抜粋.
################
日銀24年度決算、国庫納付金は歴代2位の高水準 国債評価損は膨張

5月28日、 日銀が発表した2024年度決算によると、当期剰余金が前期比1.0%減の2兆2642億円となった。日銀本店で1月撮影(2025年 ロイター/Issei Kato)
Takahiko Wada
[東京 28日 ロイター] - 日銀が28日に発表した2024年度決算によると、当期剰余金が前期比1.0%減の2兆2642億円となった。これを踏まえた国庫納付金は2兆1510億円で、新日銀法が施行された1998年以降、歴代2位の高水準だった。保有する国債の利息収入や上場投資信託(ETF)の分配金収入が下支えした。
金利の上昇で保有国債の評価損は28兆6246億円と、24年3月末の9兆4337億円を大幅に上回った。評価損は償却原価法を採用した04年度以降で最大だが、期間損益には影響しない。株安により保有する上場投資信託(ETF)の評価益は32兆8712億円と24年3月末の37兆3120億円を下回った。
################
作業の指示. 上にある日銀決算の抜粋を、全文一字一句変えずに打ち直してもらえますか。

収集データ
################
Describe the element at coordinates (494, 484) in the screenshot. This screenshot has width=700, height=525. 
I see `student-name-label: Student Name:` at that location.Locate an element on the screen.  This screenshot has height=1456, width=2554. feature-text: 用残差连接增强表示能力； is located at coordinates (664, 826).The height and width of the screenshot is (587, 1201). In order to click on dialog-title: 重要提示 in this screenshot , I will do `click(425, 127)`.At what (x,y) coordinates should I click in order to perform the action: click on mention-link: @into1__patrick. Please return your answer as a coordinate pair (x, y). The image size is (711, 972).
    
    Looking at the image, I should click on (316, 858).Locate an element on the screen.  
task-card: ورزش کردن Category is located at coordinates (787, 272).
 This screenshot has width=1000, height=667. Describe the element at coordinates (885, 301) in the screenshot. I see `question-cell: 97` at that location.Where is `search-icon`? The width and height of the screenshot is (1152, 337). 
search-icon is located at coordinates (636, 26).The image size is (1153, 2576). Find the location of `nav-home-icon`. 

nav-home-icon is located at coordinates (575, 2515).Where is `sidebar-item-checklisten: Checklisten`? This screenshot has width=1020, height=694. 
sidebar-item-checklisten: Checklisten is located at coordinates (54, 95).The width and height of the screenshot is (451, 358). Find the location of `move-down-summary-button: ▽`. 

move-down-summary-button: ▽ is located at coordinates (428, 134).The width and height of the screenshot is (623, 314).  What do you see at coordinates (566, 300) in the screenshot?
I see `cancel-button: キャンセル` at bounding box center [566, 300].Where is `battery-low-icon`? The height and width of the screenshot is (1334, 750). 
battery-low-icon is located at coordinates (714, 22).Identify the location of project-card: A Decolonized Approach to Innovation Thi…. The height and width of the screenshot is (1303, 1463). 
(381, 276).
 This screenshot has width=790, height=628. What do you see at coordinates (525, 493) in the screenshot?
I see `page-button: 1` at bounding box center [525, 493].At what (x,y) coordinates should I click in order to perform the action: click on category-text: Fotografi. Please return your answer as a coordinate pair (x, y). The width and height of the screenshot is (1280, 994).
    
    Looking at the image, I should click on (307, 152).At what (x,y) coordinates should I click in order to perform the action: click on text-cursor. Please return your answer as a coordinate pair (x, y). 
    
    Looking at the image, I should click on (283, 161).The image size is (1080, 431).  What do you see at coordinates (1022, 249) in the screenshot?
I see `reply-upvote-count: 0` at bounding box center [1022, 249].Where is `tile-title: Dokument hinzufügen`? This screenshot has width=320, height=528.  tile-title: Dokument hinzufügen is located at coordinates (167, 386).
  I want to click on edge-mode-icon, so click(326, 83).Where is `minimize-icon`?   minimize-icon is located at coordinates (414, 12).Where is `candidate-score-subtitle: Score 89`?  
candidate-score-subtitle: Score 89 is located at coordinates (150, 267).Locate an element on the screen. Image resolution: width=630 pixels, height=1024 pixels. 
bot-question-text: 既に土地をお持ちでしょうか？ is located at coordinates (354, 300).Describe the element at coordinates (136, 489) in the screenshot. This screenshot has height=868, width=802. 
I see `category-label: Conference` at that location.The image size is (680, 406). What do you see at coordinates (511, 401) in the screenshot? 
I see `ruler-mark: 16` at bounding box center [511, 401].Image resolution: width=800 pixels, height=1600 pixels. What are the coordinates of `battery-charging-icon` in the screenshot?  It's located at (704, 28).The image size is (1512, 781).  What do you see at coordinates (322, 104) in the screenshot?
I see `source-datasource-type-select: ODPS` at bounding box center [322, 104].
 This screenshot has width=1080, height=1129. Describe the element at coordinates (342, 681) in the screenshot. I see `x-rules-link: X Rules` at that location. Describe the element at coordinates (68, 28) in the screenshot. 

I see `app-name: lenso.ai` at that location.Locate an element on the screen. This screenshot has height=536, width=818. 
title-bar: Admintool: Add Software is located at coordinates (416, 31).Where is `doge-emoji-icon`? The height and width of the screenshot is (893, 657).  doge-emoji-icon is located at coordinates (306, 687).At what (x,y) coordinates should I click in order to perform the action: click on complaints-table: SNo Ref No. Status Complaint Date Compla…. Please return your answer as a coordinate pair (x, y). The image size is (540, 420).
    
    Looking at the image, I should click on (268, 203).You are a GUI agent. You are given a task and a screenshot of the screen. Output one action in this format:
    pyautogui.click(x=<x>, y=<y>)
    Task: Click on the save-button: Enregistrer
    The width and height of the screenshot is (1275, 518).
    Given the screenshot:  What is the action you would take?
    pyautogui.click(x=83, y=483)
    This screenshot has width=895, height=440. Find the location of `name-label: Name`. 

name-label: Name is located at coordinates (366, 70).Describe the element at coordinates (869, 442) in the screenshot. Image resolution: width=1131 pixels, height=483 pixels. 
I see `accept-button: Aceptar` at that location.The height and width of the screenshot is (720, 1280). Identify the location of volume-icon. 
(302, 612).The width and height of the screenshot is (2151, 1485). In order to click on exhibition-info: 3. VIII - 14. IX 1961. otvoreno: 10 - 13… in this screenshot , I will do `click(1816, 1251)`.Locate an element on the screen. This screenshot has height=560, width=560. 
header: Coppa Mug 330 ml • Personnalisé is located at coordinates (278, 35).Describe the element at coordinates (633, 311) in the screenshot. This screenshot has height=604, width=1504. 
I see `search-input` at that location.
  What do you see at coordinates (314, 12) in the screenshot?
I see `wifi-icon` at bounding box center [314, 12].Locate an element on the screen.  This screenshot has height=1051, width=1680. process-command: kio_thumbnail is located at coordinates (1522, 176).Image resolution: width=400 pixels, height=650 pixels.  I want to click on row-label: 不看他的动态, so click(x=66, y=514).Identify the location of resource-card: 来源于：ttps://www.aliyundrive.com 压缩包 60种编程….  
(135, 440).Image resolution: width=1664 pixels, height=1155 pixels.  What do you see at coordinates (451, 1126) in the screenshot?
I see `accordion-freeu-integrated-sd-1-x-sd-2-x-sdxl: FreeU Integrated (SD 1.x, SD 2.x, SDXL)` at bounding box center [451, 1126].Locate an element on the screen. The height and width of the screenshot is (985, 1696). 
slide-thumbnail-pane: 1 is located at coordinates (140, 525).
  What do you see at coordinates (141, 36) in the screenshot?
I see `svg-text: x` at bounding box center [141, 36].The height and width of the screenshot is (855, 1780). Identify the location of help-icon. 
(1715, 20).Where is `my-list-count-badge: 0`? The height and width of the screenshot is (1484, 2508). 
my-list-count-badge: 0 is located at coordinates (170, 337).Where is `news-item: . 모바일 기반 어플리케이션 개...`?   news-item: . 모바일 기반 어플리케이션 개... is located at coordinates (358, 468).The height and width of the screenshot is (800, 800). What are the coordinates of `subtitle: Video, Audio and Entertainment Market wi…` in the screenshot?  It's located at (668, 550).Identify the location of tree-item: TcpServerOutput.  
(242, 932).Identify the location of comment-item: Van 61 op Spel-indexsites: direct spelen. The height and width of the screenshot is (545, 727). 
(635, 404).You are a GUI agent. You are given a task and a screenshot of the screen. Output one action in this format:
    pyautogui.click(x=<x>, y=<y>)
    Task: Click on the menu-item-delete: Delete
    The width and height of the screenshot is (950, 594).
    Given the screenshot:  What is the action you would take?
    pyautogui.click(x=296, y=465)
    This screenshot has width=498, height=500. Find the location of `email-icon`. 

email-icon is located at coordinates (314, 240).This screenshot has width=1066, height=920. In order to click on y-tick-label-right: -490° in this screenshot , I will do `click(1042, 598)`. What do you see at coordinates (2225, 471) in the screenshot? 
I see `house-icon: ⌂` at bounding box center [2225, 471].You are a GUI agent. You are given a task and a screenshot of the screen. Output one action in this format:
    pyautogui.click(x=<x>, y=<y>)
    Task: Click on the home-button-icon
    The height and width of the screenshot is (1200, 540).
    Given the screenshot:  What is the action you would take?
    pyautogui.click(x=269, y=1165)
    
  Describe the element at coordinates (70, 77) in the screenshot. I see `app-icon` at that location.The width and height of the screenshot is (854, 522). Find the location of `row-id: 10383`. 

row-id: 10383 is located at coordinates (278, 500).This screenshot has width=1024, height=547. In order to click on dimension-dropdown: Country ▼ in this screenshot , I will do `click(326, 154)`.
################
解答欄.
日銀24年度決算、国庫納付金は歴代2位の高水準 国債評価損は膨張

5月28日、 日銀が発表した2024年度決算によると、当期剰余金が前期比1.0%減の2兆2642億円となった。日銀本店で1月撮影(2025年 ロイター/Issei Kato)
Takahiko Wada
[東京 28日 ロイター] - 日銀が28日に発表した2024年度決算によると、当期剰余金が前期比1.0%減の2兆2642億円となった。これを踏まえた国庫納付金は2兆1510億円で、新日銀法が施行された1998年以降、歴代2位の高水準だった。保有する国債の利息収入や上場投資信託(ETF)の分配金収入が下支えした。
金利の上昇で保有国債の評価損は28兆6246億円と、24年3月末の9兆4337億円を大幅に上回った。評価損は償却原価法を採用した04年度以降で最大だが、期間損益には影響しない。株安により保有する上場投資信託(ETF)の評価益は32兆8712億円と24年3月末の37兆3120億円を下回った。